Here, (1) has the player succeed, but with a significant complication; (2) has the player fail, but gives them a path forwards; and (3) does neither.

In combat, the PCs never just miss

In a fight, an experienced swordsman doesn’t just flail around with their sword and hope to do some damage. So if a player fails a combat roll, something happens in the fiction that prevents their attack from succeeding.

Maybe the environment is difficult: the ceiling is too low, the corridor too narrow, there’s an exposed beam in the way. Maybe the enemy parries, or they dive aside. Anything other than the PC just misjudging their swing due to incompetence.

Decide on why the PC missed, and narrate it.

The same goes for when NPC attacks miss the PCs: it’s because the PCs swiftly evade, or parry, or use their weapon to prevent the NPC from coming close enough.

Don’t roll for fluff

Sometimes a player will want to do something cool just because it’s cool, and not to gain a mechanical advantage. I know this may be a shocking idea. Maybe a player wants to swing off a chandelier during a bar fight, or leap across a table.

If that’s just fluff, for god’s sake don’t make them roll for it! If players have to roll for fluff, then they can fail (which will have consequences), so you’re encouraging them to not introduce excitement.

Consider this exchange:

  • Player: I run a few feet up the wall and push off it, my sword slashing down at the neck of the orc.
  • GM: roll for Acrobatics.
  • Player: I fail.
  • GM: you slip off the wall, and fall at the orc’s feet.

The wall jump didn’t give any advantage to the attack (if it did, it’s sensible to roll for it!), so here the GM punished the player for trying to make “I swing my sword at the orc” a bit more fun.

Attitude

You are not the enemy of the players

The actions of the GM and the actions of the players often appear opposed.

But you are not the enemy of the players or the characters. It’s not the case that one side “wins” and the other side “loses”. Describe the world and portray its inhabitants genuinely, that is all.

Expect the unexpected

The players will do things you don’t expect, and that can be very scary!

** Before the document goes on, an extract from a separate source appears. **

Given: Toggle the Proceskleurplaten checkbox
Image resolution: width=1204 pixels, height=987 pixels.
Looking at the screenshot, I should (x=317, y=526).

It’s comforting to feel prepared. You can spend a long time thinking about everything the players could do, writing notes for every possible situation, preparing dialogue for all the NPCs… and then the players do something unexpected, something you didn’t prep for.

There are three ways to handle this, two of which are bad:

  1. Just shut it down. Tell the players they can’t do that, or introduce an impassable obstacle.
  2. Let them do it, but manoeuver the PCs back into your prepared events.
  3. Accept that your prep is not as useful as you hoped, and improvise.

Telling the players “no” or tricking them into getting back into your prepared storyline are not good things to do. Those techniques rob the players of agency, making them feel that their actions don’t matter.

You can never anticipate everything the players will want to do, so your prep will always be incomplete. And that’s just something you’ll have to accept, and become comfortable with.

Information and clues

Essential clues are guaranteed

If a clue is required to keep the session moving, do your best to make sure the players get it!

Make the clue available in a few different ways, and be prepared to improvise new ways if the players depart from what you expected. Ideally don’t make it require a roll; and if you do, have the player get the clue even if they fail, but maybe at a cost.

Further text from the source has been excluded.